Lembro-me que naquele dia tão sombrio quanto o terror que espreita as noites mais atribuladas, o frio de inverno atingiu a todos com sua força total. Nenhum mísero brilho da luz do Sol era capaz de perpassar qualquer nuvem negra, que despejava uma grossa camada de neve do céu. Quando coloquei os pés para fora do palácio dos deuses Aesir, senti que a Natureza estava se lamentando pelos acontecimentos que ocorreriam naquele dia. O uivo do vento impiedoso era um misto de tristeza e fúria. Algo terrível estava prestes a acontecer... meu sangue, minha pele e meus ossos sentiam que uma escuridão emergia das sombras e ela estava determinada a engolir qualquer esperança que ousasse a crescer naquelas ríspidas terras. O meu mundo e o de muitos estava prestes a ruir.
Ainda em repleto silêncio depositei meus pés sobre a densa camada de neve cobria todo solo de Asgard, e ao caminhar pelo extenso manto branco, não pude evitar que lembranças ruins surgissem em meus pensamentos. Neve e frio impiedoso lembravam-me da fria Escandinávia e de todo sofrimento que passei enquanto era escrava do povo que lá habitava.
Pensei em desistir de enfrentar o frio, por um momento pareceu-me mais seguro permanecer em meus aposentos. Porém, carregando uma imensa tristeza em meu coração, a passos rápidos e precisos eu optei por seguir até o início da floresta que permeava todo o entorno de Asgard. Uma oração deveria ser feita em nome de Acme, talvez a Natureza fosse forte o suficiente para protegê-la de todo o mal; talvez em algum lugar da imensa Yggdrasil, haveria alguma esperança a qual se agarrar.
Ao chegar a uma clareira junto os densos pinheiros cobertos de neve, por um longo momento, apenas fiquei parada entre as árvores, mantendo meus olhos fixos no céu cinzento enquanto observava os flocos de neve se desprendem das nuvens num ritmo lento e inebriante.
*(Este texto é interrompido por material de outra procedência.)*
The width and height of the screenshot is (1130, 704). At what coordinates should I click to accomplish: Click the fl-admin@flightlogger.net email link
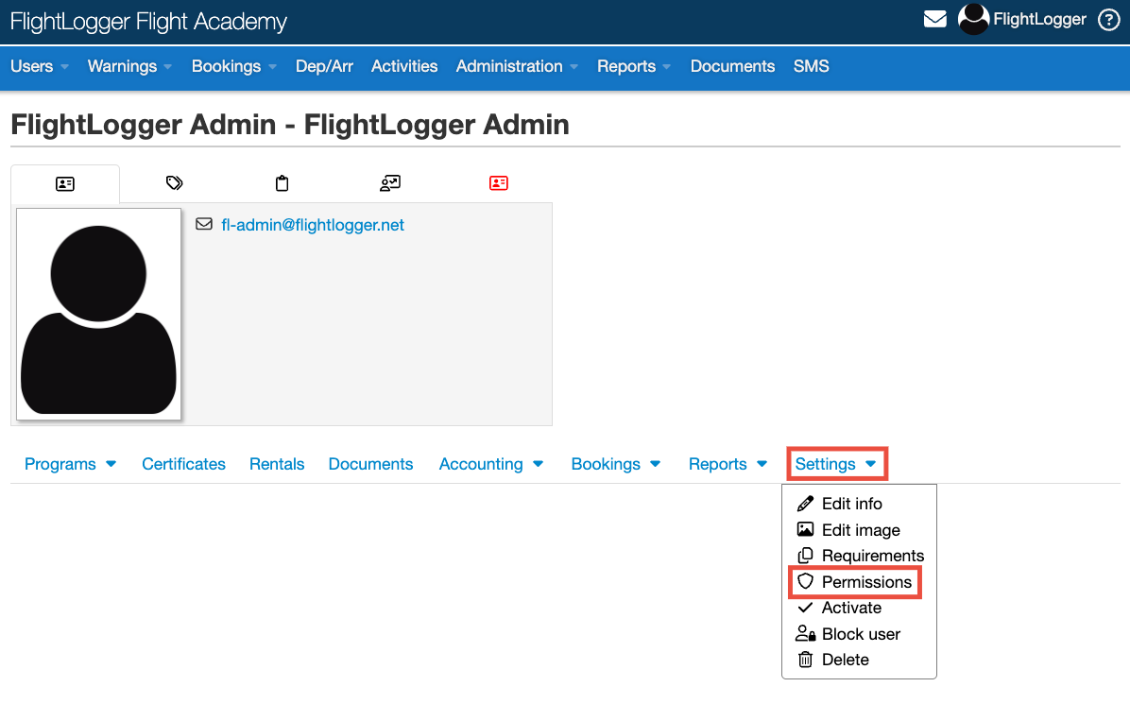[313, 225]
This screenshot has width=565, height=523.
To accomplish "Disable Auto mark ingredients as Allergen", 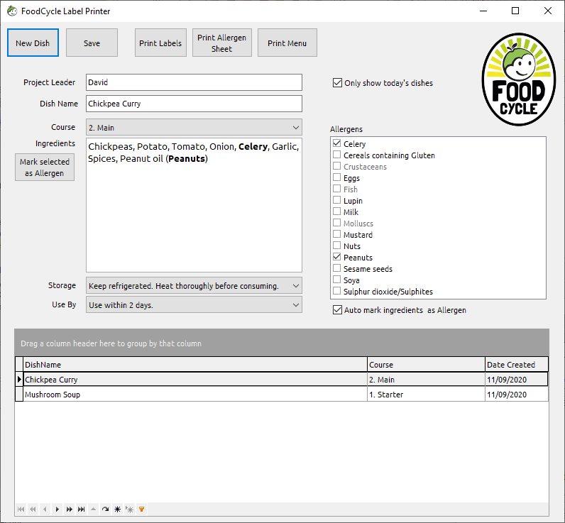I will pyautogui.click(x=337, y=310).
Senti vontade de chorar e liberar toda a tristeza que me devorava de dentro para fora, no entanto eu nunca fora boa em libertar o choro, que vez ou outra, implorava para escapar de dentro de mim. Naquela a manhã não foi diferente, as lágrimas permanecerem presas, não era o momento delas caírem.
Uma oração sucinta, porém verdadeira fora entregue a Natureza. O destino de Acme já não dependia mais de mim. A mais severa das verdades a qual eu tive de aceitar, é que, talvez, ele nunca dependeu.
Os mundos sempre foram lugares cheios de incertezas, entretanto, naquele determinado dia, uma única certeza emergia do vazio: haveria sangue derramado nas raízes da Yggdrasil; um dragão morreria, ou a imponente fera mataria uma mortal.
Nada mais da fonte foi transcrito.